EXERCISE AIM> Check each line of the records below for the word "item" and give the number of lines that have it, with nothing added.

DATA FOR THE TASK>
────────────────

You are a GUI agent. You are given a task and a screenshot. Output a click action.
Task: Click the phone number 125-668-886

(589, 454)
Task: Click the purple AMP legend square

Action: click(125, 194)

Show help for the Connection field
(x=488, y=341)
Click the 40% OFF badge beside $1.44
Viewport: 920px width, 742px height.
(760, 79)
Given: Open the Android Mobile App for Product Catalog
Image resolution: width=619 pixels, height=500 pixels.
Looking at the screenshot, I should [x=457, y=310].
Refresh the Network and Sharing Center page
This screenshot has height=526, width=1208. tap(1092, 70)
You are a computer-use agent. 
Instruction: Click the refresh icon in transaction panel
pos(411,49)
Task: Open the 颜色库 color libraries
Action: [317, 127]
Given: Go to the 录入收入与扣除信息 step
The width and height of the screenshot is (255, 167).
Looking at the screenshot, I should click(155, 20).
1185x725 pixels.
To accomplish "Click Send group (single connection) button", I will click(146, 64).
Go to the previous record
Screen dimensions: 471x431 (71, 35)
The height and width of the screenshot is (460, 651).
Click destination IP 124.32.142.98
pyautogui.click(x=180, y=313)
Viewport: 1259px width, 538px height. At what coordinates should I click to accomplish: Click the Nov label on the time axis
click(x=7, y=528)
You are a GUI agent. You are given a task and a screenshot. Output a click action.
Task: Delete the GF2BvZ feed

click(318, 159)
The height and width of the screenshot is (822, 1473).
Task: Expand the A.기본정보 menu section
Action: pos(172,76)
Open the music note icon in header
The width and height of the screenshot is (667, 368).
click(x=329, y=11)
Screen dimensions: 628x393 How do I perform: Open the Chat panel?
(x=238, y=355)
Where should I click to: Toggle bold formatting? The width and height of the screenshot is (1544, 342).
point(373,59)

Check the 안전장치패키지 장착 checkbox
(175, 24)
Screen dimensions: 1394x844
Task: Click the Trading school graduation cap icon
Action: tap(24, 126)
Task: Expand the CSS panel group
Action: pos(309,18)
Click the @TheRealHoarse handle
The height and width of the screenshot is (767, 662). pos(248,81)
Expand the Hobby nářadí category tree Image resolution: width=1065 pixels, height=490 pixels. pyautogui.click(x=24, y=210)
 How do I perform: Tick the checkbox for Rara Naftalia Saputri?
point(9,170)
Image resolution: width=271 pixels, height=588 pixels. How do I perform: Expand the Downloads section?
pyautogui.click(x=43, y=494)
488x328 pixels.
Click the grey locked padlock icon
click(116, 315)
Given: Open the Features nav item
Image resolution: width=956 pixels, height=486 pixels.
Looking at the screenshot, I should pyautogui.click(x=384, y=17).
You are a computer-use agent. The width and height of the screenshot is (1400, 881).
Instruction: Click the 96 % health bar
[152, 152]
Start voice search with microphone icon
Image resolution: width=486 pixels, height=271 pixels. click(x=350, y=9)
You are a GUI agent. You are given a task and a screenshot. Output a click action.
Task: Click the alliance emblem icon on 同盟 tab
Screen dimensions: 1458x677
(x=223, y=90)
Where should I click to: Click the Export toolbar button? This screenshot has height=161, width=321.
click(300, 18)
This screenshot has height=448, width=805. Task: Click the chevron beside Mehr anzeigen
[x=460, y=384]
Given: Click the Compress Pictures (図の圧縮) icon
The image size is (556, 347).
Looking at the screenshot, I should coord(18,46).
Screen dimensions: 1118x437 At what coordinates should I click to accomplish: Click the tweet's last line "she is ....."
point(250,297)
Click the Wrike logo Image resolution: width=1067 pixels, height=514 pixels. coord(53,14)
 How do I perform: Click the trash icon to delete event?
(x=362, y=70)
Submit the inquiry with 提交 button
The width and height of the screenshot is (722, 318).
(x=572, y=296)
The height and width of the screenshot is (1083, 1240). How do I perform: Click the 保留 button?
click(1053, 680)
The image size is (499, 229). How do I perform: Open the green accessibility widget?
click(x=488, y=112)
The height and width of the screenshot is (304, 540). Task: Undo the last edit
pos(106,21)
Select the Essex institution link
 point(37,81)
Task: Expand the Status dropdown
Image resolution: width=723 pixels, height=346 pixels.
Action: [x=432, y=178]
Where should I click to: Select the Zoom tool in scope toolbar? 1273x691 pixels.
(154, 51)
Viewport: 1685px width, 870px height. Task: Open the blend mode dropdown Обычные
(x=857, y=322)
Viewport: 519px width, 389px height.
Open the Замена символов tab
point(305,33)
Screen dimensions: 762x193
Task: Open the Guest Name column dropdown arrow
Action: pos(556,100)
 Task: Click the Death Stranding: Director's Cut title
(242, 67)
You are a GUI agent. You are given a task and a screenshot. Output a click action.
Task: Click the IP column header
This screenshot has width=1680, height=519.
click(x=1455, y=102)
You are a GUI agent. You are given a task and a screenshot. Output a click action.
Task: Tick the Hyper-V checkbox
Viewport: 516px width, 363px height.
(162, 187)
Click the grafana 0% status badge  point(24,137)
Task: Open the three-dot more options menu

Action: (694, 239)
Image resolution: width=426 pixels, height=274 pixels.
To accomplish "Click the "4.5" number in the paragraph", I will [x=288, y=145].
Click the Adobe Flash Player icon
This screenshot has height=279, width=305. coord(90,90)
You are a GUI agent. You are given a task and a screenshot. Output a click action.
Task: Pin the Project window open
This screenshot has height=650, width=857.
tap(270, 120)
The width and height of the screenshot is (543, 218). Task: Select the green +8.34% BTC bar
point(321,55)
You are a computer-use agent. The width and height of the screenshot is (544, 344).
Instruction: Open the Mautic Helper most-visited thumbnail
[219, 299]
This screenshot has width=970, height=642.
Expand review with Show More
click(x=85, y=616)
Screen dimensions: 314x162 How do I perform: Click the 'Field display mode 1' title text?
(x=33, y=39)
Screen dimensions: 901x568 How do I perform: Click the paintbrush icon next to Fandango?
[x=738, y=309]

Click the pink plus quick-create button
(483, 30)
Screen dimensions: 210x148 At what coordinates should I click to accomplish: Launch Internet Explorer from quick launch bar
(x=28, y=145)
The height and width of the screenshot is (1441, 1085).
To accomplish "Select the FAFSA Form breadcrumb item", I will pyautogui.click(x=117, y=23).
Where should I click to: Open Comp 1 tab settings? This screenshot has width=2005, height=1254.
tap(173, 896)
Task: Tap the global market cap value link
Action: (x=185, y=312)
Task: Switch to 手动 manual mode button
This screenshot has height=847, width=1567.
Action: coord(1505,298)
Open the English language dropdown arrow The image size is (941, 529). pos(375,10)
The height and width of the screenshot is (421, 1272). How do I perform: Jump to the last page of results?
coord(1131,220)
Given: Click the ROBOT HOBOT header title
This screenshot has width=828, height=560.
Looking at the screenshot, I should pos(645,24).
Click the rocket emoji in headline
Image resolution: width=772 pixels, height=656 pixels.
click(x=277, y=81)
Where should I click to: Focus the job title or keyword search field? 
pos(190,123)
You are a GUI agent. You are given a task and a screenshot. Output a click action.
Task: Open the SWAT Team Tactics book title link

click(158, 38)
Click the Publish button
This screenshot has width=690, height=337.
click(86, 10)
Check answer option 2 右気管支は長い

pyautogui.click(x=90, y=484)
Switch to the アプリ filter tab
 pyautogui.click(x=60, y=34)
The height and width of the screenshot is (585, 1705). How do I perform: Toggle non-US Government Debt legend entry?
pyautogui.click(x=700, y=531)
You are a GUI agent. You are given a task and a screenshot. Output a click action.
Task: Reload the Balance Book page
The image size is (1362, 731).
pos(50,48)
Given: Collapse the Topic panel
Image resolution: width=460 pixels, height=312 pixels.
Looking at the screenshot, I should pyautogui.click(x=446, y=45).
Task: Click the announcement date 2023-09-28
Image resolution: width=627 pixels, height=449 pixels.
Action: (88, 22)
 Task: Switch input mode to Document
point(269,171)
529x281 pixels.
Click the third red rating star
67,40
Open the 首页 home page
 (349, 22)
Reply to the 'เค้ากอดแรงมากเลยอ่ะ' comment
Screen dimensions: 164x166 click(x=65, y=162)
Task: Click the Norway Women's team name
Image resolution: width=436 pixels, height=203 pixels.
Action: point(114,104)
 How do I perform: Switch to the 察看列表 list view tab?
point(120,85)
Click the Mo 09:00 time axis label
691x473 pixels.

────────────────

ANSWER FOR THE TASK> 2